Determining the amount of hydrostatic pressure exerted on any given foundation is essential for choosing the appropriate foundation treatment. One way to predict the water-table fluctuations of a particular building site is to have a soils engineer perform an on-site soil test. A cheaper but probably less dependable way is to ask the neighbors.
Ultimately, the real question is whether it’s generally better to damp-proof or to waterproof a basement. The Building Foundation Design Handbook, published by Oak Ridge National Laboratory, recommends waterproofing for all habitable basements because most basements are exposed to at least some hydrostatic pressure. But if you’re not planning to use your basement as living space, or if the soil around your house is exceptionally well-drained, damp-proofing alone may be sufficient for the basement in your house.

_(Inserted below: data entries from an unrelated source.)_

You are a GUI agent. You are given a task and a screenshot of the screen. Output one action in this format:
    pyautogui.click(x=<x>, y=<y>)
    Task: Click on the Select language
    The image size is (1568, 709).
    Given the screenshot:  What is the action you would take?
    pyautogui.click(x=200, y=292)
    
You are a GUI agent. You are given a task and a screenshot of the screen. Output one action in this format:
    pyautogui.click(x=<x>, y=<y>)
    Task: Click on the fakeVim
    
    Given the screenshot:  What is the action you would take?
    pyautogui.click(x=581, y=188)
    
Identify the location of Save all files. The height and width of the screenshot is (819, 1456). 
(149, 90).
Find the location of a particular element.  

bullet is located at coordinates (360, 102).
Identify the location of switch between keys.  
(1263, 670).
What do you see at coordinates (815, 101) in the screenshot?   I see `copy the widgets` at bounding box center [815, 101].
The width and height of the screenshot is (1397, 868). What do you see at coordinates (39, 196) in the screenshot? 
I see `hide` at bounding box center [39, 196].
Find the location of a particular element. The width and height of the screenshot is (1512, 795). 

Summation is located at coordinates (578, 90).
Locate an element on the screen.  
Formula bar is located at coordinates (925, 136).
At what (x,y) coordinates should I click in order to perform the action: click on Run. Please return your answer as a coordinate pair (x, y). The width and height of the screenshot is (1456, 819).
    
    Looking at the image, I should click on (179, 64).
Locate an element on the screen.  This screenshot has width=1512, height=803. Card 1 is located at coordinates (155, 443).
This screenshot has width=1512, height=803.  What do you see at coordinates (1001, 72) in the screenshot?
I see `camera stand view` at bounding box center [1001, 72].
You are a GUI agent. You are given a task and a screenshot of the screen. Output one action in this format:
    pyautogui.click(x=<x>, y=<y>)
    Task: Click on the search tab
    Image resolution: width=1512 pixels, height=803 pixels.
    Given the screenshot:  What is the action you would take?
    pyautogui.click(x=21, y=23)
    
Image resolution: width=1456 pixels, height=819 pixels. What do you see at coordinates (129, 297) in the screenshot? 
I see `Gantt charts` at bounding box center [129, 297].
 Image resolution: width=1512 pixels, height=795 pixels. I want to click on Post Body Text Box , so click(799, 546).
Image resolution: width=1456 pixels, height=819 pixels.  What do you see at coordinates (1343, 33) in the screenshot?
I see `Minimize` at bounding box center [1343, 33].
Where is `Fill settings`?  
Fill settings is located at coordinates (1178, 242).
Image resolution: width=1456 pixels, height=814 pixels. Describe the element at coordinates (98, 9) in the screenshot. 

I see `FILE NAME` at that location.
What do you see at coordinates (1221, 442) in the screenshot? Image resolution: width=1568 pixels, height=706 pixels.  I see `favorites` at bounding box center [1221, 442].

Damp-proofing is less expensive but not as effective
Despite strong evidence that damp proofing is insufficient in protecting basements from hydrostatic pressure, 95% of all builders damp-proof their basements, according to Micheal Sutton, a regional manager for Koch Materials Company, which makes the Tuff-N-Dri basement waterproofing system. The success rate is questionable: 85% of builders questioned in a National Association of Home Builders survey said that at least some of the basements they have built leak, costing an average of $1,000 to $2,000 per callback.
The standard practice for damp-proofing new basements is to apply one or two coats of unmodified asphalt (asphalt with no chemical additives) to the exterior side of the foundation walls from the footings to slightly above grade. These asphalts come in various grades suitable for brushing, rolling, squeegeeing, spraying or trowelling. They cost roughly 40¢ to 60¢ installed per sq. ft. of basement-wall area.